What it found: Dweck's research distinguishes between fixed mindsets (belief that abilities are innate and unchangeable) and growth mindsets (belief that abilities can be developed through effort and strategy). Children with fixed mindsets tend to avoid challenges (where failure would threaten their identity), attribute failure to lack of ability, and show deteriorating performance under difficulty. Children with growth mindsets tend to embrace challenges, attribute failure to effort and strategy, and show resilient or improving performance.

Evidence grade: [Evidence: Strong] (for the descriptive theory of how mindsets affect learning behavior); [Evidence: Contested] (for large-scale mindset intervention programs producing reliable academic outcomes) Replication status: The core descriptive findings are robust. Large-scale attempts to improve academic outcomes through mindset interventions have produced inconsistent results. The theory is valid; the assumption that brief interventions reliably shift academic outcomes at scale has not been reliably confirmed.


Bandura, A. (1977). Self-efficacy: Toward a unifying theory of behavioral change. Psychological Review, 84(2), 191–215.

Bandura, A. (1986). Social foundations of thought and action: A social cognitive theory. Prentice-Hall.

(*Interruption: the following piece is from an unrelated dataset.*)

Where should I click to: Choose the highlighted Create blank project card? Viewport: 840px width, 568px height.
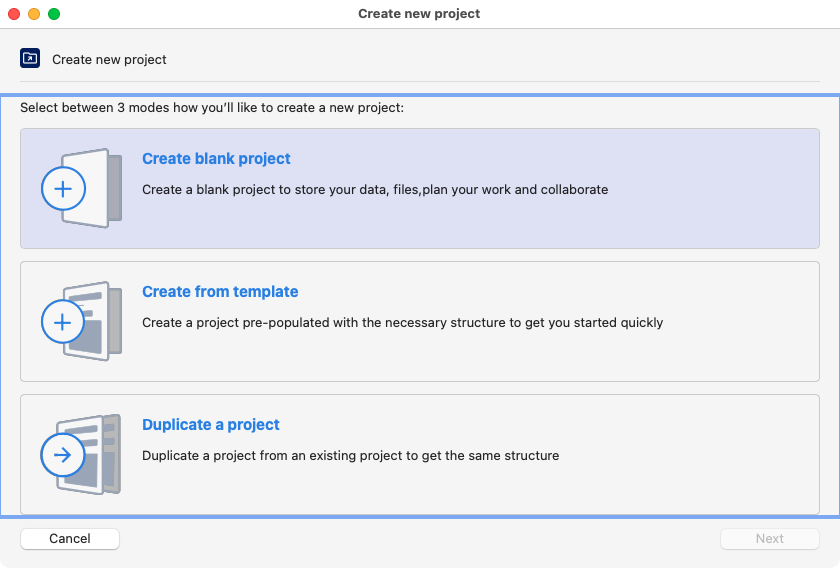pos(420,189)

What it found: Self-efficacy — the belief in one's capacity to execute behaviors necessary to produce specific outcomes — powerfully predicts whether people attempt challenging tasks, how much effort they invest, and how long they persist in the face of difficulty. Self-efficacy is domain-specific (high self-efficacy in mathematics does not imply high self-efficacy in writing), and is built through four sources: mastery experiences (successfully doing the task), vicarious experiences (seeing similar others succeed), social persuasion (credible encouragement), and physiological states (interpreting arousal as excitement rather than anxiety).

Evidence grade: [Evidence: Strong] Replication status: Self-efficacy's role in motivation and performance is among the most replicated findings in psychology. It predicts academic achievement across subjects, domains, cultures, and age groups.